A former cancer nurse who made a Disney princess wig out of yarn for a friend’s sick child never imagined her creation would spread nationwide.
"We have individual families contacting us wanting wigs for their own little girls who had just been diagnosed, and we have four hospitals right now that have ordered wigs," Holly Christensen, creator of "The Magic Yarn Project," told KTVA.
Christensen, of Palmer, Alaska, had made a Disney princess wig with yarn for her own children when she heard about her friend’s child.
"Last fall one of my friends from nursing school, I found out their daughter was diagnosed with cancer," she told the news station. "I knew having been a cancer nurse what she was about to go through."
Seeing how much her own children enjoyed the wig, she thought sending one to her friend’s child might help cheer her up.
"It's so precious," Christensen said. "She's stroking her Rapunzel hair and she's just like, 'Pretty soon my hair is going to grow back and I'm going to have real Rapunzel hair.'"
Since requests for the wigs have begun pouring in, a GoFundMe page to help cover the costs of yarn has raised more than $6,000. Volunteers around the country are also helping to take on some of Christensen’s workload.
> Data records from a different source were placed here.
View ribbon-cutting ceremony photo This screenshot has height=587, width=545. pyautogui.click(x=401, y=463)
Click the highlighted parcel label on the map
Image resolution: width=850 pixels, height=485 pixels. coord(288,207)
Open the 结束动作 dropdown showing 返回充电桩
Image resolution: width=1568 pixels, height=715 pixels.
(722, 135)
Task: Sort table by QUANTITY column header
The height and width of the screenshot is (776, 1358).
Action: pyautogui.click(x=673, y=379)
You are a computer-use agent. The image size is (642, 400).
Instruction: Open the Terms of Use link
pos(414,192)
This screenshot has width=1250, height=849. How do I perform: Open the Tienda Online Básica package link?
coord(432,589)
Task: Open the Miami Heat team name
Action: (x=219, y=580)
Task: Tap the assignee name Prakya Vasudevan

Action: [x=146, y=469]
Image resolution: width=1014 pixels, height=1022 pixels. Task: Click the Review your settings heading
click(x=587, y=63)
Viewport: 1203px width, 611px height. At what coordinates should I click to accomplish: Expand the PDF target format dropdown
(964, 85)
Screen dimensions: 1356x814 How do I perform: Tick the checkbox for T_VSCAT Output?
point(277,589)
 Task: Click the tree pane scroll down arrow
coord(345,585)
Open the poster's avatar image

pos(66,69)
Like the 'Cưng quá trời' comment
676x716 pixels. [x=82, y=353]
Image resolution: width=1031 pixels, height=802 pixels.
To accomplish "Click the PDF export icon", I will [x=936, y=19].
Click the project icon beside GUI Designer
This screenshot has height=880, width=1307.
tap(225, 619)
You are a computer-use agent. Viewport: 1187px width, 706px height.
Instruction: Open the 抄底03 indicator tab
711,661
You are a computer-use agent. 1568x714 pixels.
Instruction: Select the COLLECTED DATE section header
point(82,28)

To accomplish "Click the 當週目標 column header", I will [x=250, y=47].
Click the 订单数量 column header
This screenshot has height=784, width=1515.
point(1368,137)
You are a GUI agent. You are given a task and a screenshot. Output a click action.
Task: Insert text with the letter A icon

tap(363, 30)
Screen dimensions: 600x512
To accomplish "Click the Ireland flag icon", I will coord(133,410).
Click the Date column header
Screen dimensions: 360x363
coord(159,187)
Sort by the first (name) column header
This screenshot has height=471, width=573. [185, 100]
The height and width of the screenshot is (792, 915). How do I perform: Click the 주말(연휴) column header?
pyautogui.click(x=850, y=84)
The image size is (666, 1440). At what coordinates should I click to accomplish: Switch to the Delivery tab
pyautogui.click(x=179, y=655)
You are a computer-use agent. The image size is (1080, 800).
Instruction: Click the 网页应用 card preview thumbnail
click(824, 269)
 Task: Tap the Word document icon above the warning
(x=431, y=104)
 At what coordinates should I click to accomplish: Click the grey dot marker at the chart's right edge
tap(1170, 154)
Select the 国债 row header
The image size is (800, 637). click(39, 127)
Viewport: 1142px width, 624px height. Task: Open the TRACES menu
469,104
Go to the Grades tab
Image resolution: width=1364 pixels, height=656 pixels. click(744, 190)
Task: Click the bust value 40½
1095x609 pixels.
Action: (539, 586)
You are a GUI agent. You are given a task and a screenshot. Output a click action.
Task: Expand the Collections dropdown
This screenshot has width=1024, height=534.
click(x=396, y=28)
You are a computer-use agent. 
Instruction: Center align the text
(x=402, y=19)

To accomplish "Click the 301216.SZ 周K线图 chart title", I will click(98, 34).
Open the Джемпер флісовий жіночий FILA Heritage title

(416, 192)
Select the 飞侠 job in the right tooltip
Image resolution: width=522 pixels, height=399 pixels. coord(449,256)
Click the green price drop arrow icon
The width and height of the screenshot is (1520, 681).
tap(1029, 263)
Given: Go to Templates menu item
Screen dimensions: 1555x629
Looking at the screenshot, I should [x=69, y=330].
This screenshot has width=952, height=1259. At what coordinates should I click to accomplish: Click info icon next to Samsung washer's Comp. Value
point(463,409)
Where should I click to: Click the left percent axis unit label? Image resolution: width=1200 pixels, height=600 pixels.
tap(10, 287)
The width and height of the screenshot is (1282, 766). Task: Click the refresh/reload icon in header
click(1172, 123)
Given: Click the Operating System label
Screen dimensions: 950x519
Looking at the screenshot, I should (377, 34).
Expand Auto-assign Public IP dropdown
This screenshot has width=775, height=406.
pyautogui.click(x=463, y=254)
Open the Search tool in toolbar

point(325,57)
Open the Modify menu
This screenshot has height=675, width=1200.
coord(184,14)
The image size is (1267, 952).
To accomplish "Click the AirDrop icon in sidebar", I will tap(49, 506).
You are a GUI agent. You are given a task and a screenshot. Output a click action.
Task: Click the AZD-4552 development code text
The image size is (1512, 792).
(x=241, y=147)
Christensen hopes to make as many wigs as possible to fill every request. Recipients do not have to pay for the wigs. Donations fund supplies and shipping costs for the wigs.
"[The recipients are] going to be really sick, and some of them won’t make it," she told KTVA. "It's really hard, but just to see that a little bit of magic can be brought back into their life, that makes a difference for them and it makes a difference for their family."
Christensen also wrote on her GoFundMe page that the texture of the yarn is more comfortable on the head of a child who lost their hair due to chemotherapy than a traditional wig.
Christensen is hoping to start a non-profit 501c(3), and she dreams of teaming up with Make-A-Wish.